**Что сделать**
(1) Объясните по отрывку о Сюркуфе, за что капитан назначил его офицером.
(2) Пожалуйста, напишите продолжение отрывка о Сюркуфе, начиная сразу после его последнего предложения.

Быть юнгой в тринадцать лет вообще нелегко, а в те времена тем более. Бриг назывался «Эрон»; он совершал каботажные плавания между Сен Мало и Кадисом по беспокойному Бискайскому заливу. Юный Робер находил такую жизнь великолепной.

– Но однажды мне захотелось посмотреть на мир, совершить дальнее плавание. Я пошел матросом на «Орор» к капитану Тардиве.

Сюркуфу исполнилось шестнадцать лет. «Орор», приписанный к Порт Луи, перевозил в Индию черных рабов с восточного побережья Африки. Весть о взятии Бастилии никого на судне не взволновала: работа прежде всего. Судно стояло в Пондишери и готовилось к путешествию за рабами в Африку. На обратном пути произошло несчастье: налетевший шторм выбросил «Орор», в трюме которого в цепях сидело четыреста негров, на рифы. Кораблекрушение было внезапным, и все забыли о рабах. Белые добрались до берега и спаслись. Через две недели шторм прекратился, капитан решил забрать с судна вещи и ценности. Под палящим африканским солнцем «Орор» превратился в зловонное кладбище. В этих обстоятельствах Сюркуф «проявил смекалку и расторопность, капитан назначил его офицером».

**Исходные данные**
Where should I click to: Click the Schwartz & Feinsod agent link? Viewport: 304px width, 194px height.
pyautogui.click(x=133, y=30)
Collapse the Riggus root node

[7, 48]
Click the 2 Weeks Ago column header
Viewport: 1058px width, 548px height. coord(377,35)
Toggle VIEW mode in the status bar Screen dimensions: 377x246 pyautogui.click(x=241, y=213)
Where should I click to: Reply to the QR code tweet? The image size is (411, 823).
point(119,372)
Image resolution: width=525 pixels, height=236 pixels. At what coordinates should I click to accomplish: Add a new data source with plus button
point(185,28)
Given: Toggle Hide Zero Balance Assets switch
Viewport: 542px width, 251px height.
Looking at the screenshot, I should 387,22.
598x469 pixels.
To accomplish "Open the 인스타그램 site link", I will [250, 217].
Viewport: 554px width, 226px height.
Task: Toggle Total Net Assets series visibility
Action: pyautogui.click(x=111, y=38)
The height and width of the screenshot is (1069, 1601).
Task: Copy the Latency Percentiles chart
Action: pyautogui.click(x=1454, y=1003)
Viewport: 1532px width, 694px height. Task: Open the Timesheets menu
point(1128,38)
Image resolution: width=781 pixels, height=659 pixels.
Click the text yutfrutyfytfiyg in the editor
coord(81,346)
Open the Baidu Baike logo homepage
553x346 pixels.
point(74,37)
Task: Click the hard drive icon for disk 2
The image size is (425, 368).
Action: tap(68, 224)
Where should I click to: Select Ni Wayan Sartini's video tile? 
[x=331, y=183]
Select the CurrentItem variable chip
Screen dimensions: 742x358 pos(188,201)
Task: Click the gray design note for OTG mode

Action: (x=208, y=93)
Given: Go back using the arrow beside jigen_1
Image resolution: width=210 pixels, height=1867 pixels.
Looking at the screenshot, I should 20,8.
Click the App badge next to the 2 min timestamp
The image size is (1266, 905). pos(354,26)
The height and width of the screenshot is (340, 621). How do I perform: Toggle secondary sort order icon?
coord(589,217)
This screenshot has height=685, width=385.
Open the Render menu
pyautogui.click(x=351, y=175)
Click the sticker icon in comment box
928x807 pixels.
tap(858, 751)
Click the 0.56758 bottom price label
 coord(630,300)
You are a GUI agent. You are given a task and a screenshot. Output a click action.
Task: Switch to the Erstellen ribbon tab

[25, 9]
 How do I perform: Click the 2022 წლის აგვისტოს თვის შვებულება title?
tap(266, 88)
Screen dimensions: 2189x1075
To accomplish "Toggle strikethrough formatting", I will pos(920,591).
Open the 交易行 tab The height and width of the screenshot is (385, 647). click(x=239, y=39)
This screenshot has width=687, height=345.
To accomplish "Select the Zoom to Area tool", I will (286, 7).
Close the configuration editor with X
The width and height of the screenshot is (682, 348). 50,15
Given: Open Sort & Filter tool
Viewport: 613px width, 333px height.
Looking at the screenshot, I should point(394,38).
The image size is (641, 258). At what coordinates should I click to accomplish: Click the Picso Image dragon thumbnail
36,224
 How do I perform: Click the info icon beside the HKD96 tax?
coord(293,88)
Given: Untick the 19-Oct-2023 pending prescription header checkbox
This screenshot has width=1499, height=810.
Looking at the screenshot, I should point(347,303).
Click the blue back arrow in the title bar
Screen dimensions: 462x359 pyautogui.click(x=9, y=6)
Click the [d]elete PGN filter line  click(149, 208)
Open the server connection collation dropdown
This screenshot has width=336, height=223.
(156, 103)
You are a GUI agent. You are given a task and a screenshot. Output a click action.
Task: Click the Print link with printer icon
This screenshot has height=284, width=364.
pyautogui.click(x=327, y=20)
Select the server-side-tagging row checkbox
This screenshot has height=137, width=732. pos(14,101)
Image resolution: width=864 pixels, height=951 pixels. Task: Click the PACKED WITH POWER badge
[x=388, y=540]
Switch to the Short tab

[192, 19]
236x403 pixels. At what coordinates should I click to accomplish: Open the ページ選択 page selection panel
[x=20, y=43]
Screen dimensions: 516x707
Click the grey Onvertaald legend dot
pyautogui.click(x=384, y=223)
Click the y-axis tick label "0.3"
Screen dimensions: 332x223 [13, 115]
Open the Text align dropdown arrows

**Итоговые ответы**
(1) Когда после шторма капитан решил забрать с разбитого «Орора» вещи и ценности, Сюркуф в этих обстоятельствах проявил смекалку и расторопность. За это капитан и назначил его офицером.

(2)
Торжественное провозглашение республики во Франции, как и взятие Бастилии, мало тронуло Сюркуфа. В двадцать лет он стал капитаном судна. Его маленький быстроходный парусник «Креол» хорошо слушался руля и перевозил нетребовательных пассажиров – черных рабов. Эта торговля обогатила не одно почтенное семейство Франции. Вскоре в жизни Сюркуфа происходит крутой поворот.

– Я достаточно доверяю вам, чтобы назначить капитаном моего судна «Эмили», – сказал ему один из арматоров в Порт Луи. – Отправляйтесь на Сейшелы за товарами, список которых находится у суперкарго. Вот патент капитана.

Следовало срочно доставить на остров Франс маис и рис, поскольку колония страдала от неурожая – со времени Ла Бурдоннэ сельское хозяйство пришло в упадок. Скажем несколько слов о патенте капитана.

В других томах я объяснял разницу между корсарами, пиратами и флибустьерами. Пират – обычный морской бандит, который не гнушается любой добычей; если он попадал в плен, его вешали. Корсар не относится к разряду преступников – у него есть грамота, подписанная королем или его представителем, которая дает право нападать на вражеские торговые суда; если его захватывали, с ним обращались как с военнопленным. Флибустьерами обычно называют корсаров, которые действовали в карибских водах.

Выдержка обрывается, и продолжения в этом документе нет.